We tested the pigs on low and high fibre diets, some medications, heat stress and in different conditions. We found that the diet and environmental effects on gases were beyond our imagination. The signals obtained from the gas sensors were very consistent with the diet and/or external conditions. For instance, the effect of heat on gas production was extraordinary, changing the gas ratios by orders of magnitude.

Accessibility to such large and reliable signals has significant consequences. For the first time, people will have access to a tool that presents the effect of diet on their body. This tool can also reveal some of the significant changes that occur inside the body even there is any apparent outside reaction.

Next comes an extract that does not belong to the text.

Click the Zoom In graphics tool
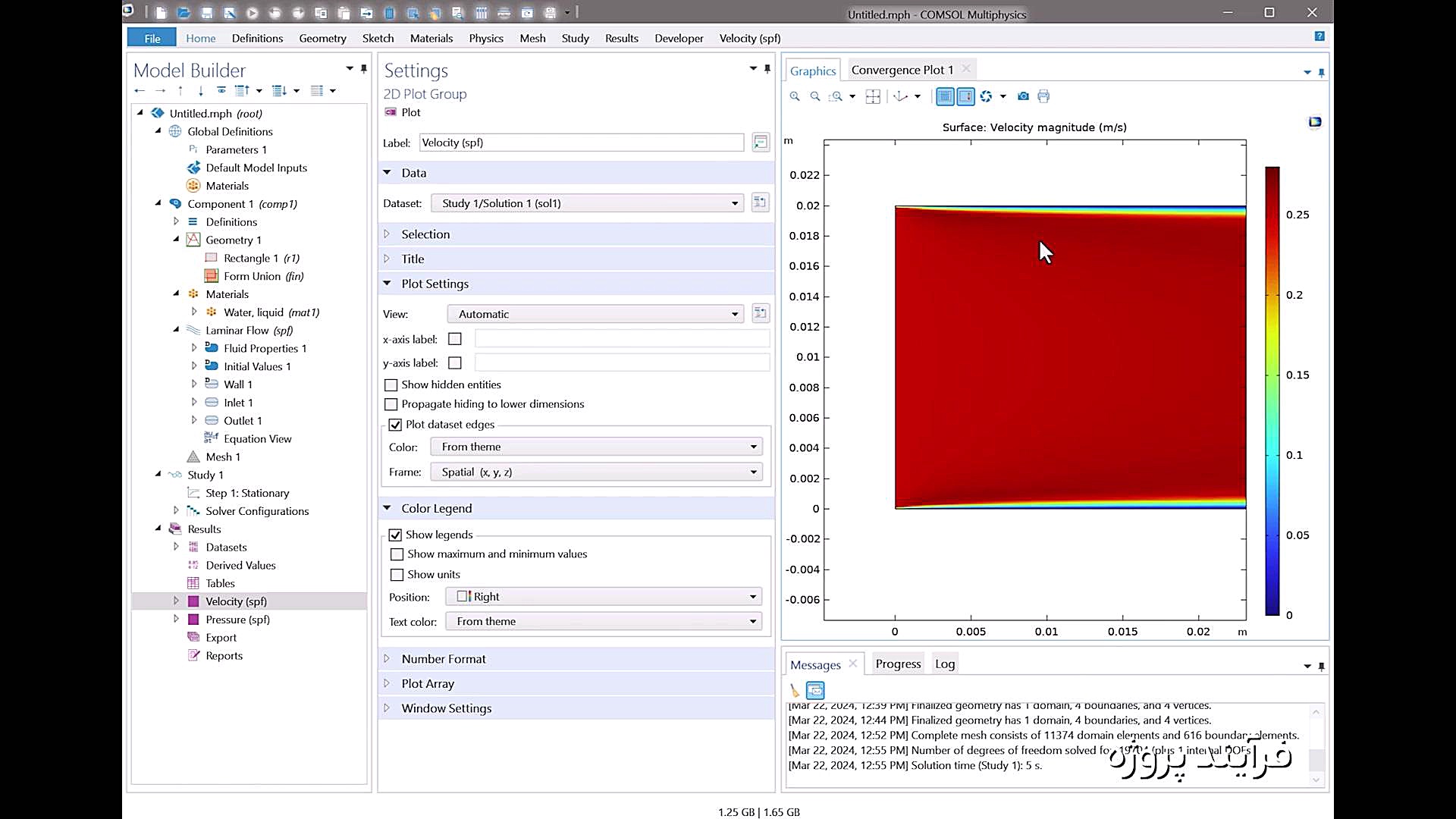The width and height of the screenshot is (1456, 819). pos(795,96)

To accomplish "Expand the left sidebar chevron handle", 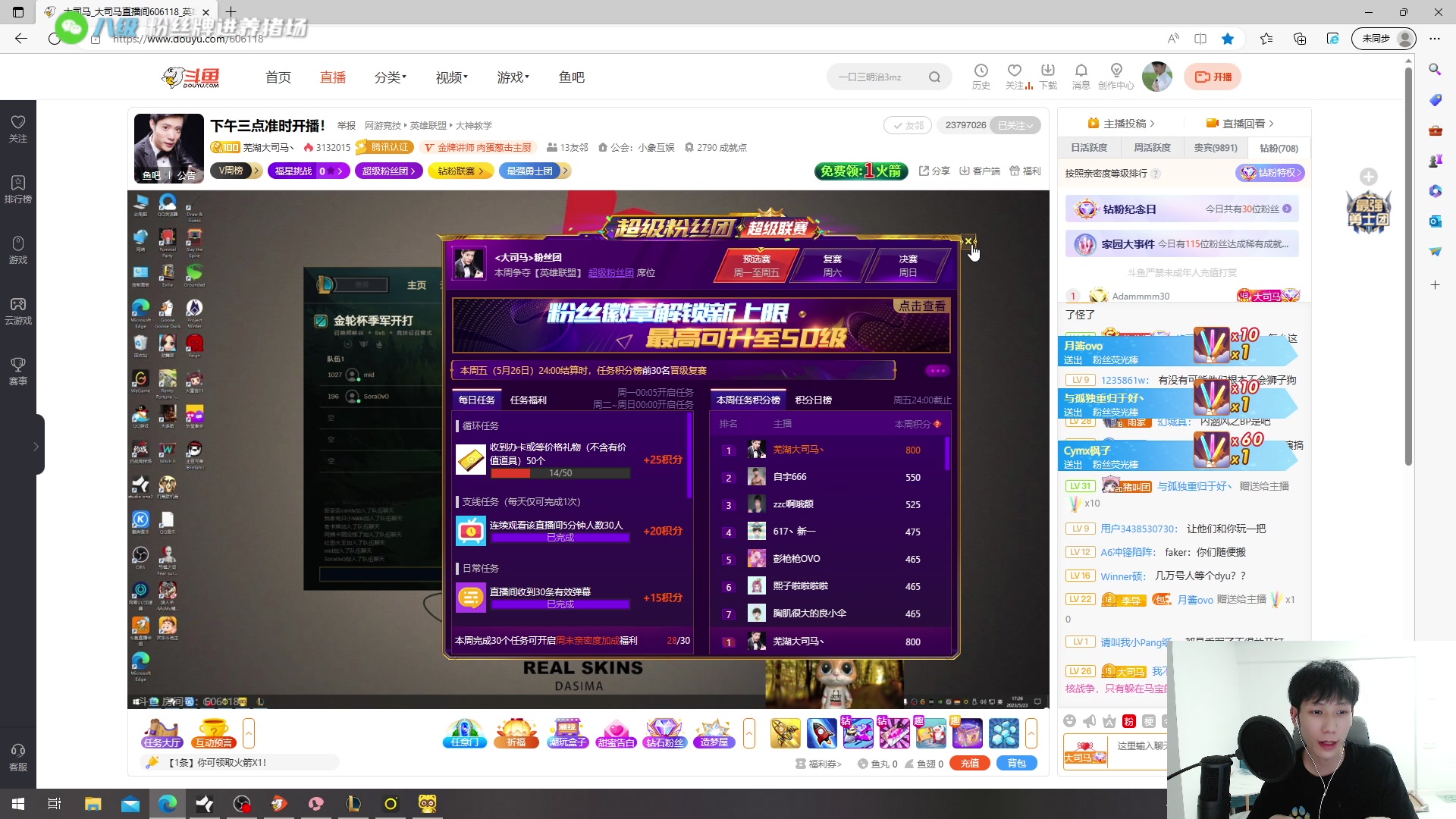I will click(x=36, y=447).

Now we have a non-invasive tool that can be used for the diagnostics of gastrointestinal tract disorders. This tool can also reveal the effects of diet and environment on individuals.

All of these outcomes are significant. On average more than 20% of the world’s population will suffer from gut disorders at some stage of their live, but there is currently no reliable diagnostic tool for these illnesses. Our human gas capsule can give information about the most suitable diet and environmental conditions for each individual. Eventually it will provide an image as to how medicine, diet and environment can affect your gut and consequently your body.

We have received ethical clearance for human trials, and are now conducting crucial tests to delve into the exciting observations of gas profiles in humans. We will gain much more information from these experiments as humans can talk to us – unlike pigs!

We have already received a large number of enquiries from some significant companies. Many are keen to partner with us, which perhaps means that the human gas capsule will be one of the largest opportunities for Australian industry in years.

We hope that the human gas capsule goes to market sooner rather than later. This is a disruptive technology that will change the food and diagnostic industry as we know it, and also impact on the field of gastroenterology forever.


Kourosh Kalantar-Zadeh is Professor of Engineering at RMIT University.